Lamentablemente, después de todo, nosotras, las madres, solo somos humanas. No podemos mirar a nuestros hijos en cada momento de cada día. Nuestros párpados se cansan y debemos dormir cuando ellos duermen. Nos distraemos y fallamos en escuchar. Nos perdemos tantos momentos o nos ponemos ansiosas y nos inquietamos con el cuidado de estas almas eternas. Todo lo que implica vigilarlos nos cansa.

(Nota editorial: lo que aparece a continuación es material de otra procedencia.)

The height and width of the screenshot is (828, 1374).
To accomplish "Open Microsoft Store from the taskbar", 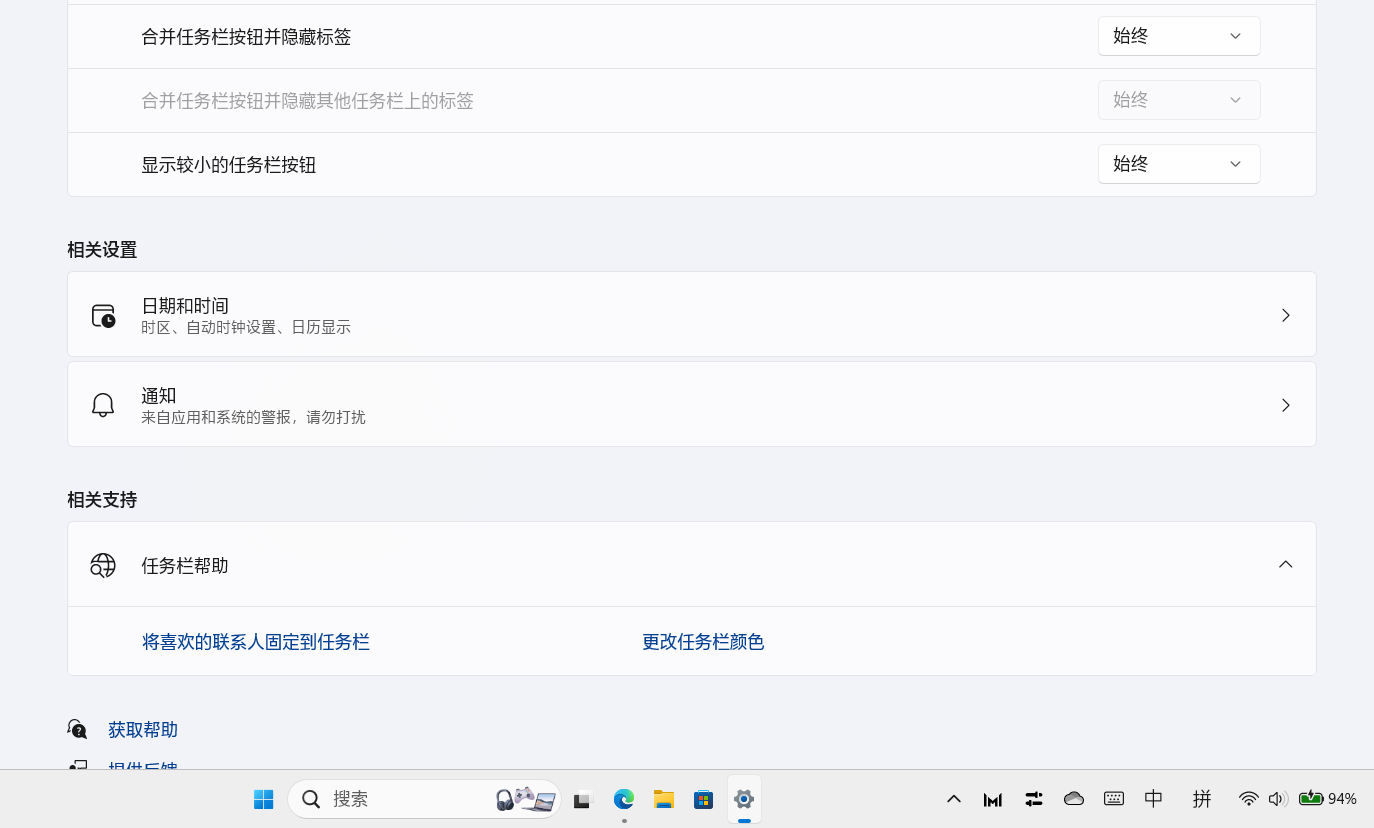I will 704,799.
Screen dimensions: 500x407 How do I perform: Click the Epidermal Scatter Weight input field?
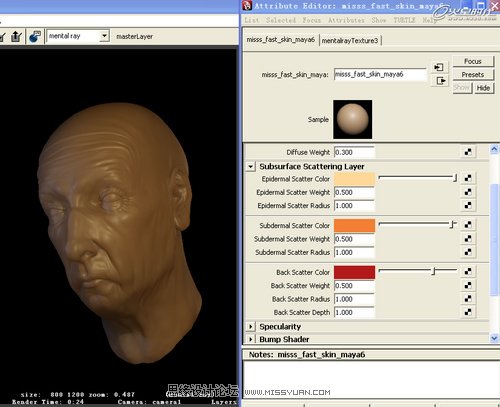click(354, 192)
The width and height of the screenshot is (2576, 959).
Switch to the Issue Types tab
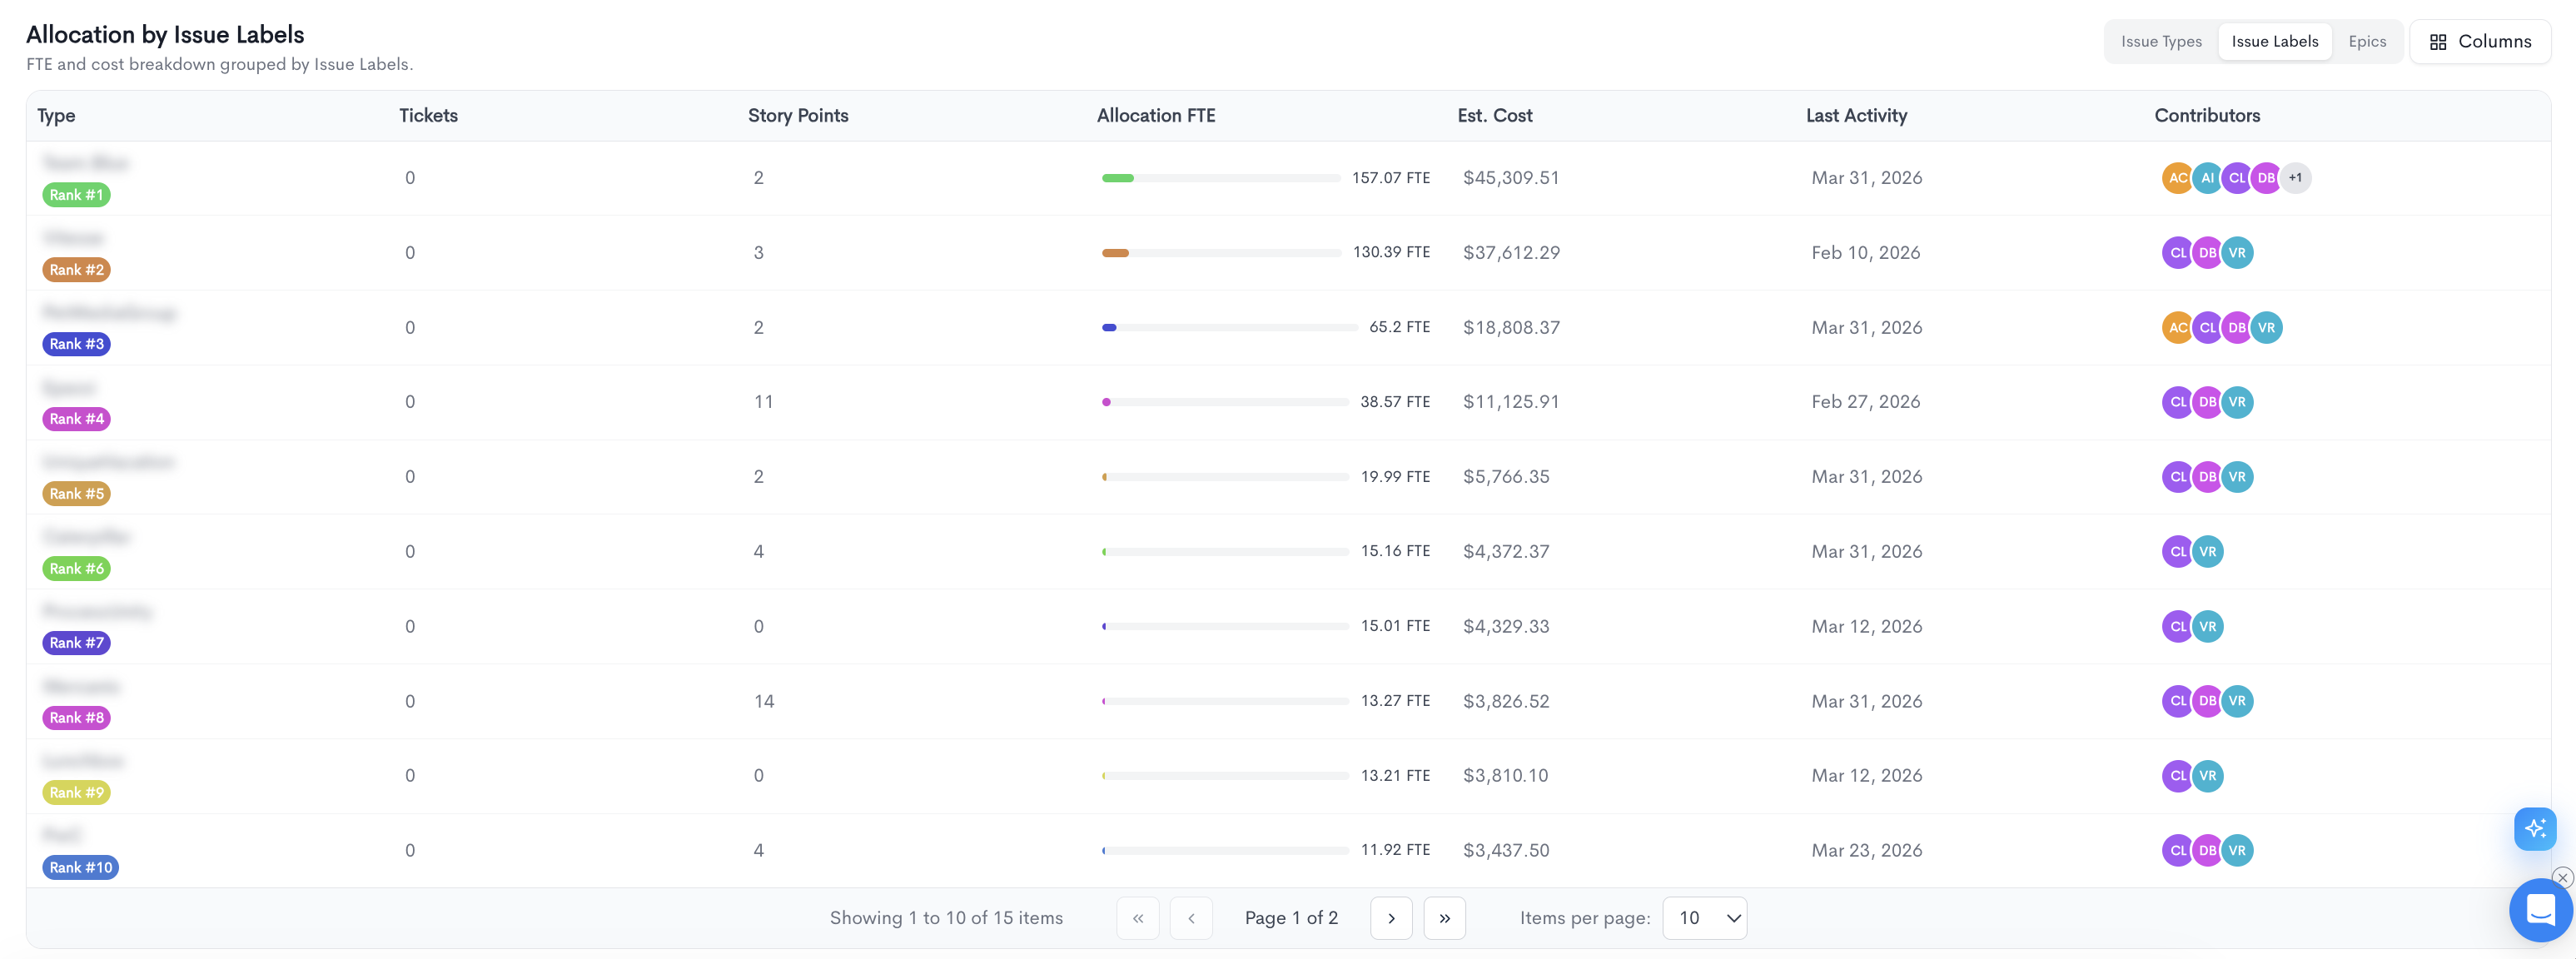(x=2161, y=42)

Sin embargo, mientras cuidamos a nuestros hijos, nuestro Padre celestial cuida de nosotras (Pr 2:8). Él no se cansa ni se fatiga (Is 40:28), su atención hacia nosotras no vacila ni se desvanece. Cuando ponemos atención a las necesidades de nuestros hijos, estamos constantemente recibiendo la atención de Dios que sabe exactamente lo que necesitamos (Mt 6:32). Llevamos a cabo todos nuestros deberes maternales bajo la misericordiosa cobertura de su atento cuidado (Sal 34:15). Cada historia que escuchamos, cada dibujo que elogiamos, cada pecado que corregimos, lo hacemos bajo la atenta mirada de nuestro Padre celestial.
Como escribe J.I. Packer:
Lo que interesa por sobre todo, por lo tanto, no es, en última instancia, el que yo conozca a Dios, sino el hecho más grande que está en la base de todo esto: el hecho de que él me conoce a mí. Estoy esculpido en las palmas de sus manos. Estoy siempre presente en su mente… Lo conozco porque él me conoció primero y sigue conociéndome. Me conoce como amigo, como uno que me ama; y no hay momento en que su mirada no esté sobre mí, o en que su ojo se distraiga de mí; no hay momento, por consecuencia, en que su cuidado [por] mí flaquee. Se trata de un conocimiento trascendental. Hay un consuelo [indescriptible] —ese tipo de consuelo que proporciona energía, téngase presente, no el que enerva— en el hecho de saber que Dios está conociéndome en amor de forma constante, y de que me cuida para bien.
No tenemos que gritar «cudao» para obtener la atención de Dios. Él ya nos está mirando; ya se está preocupando; ya sabe lo que necesitamos. Es más, cuando lo invocamos es porque primero él provocó que orarámos. Somos sus hijas en Cristo, por lo que no existe un solo momento en el que los ojos de nuestro Padre celestial no estén sobre nosotras. Él siempre vela por nuestro bien. Este, mis queridas mamás, es un consuelo indescriptible, ¡y que nos llena de energía! No sé ustedes, pero eso es exactamente el mejor regalo que esperaría recibir.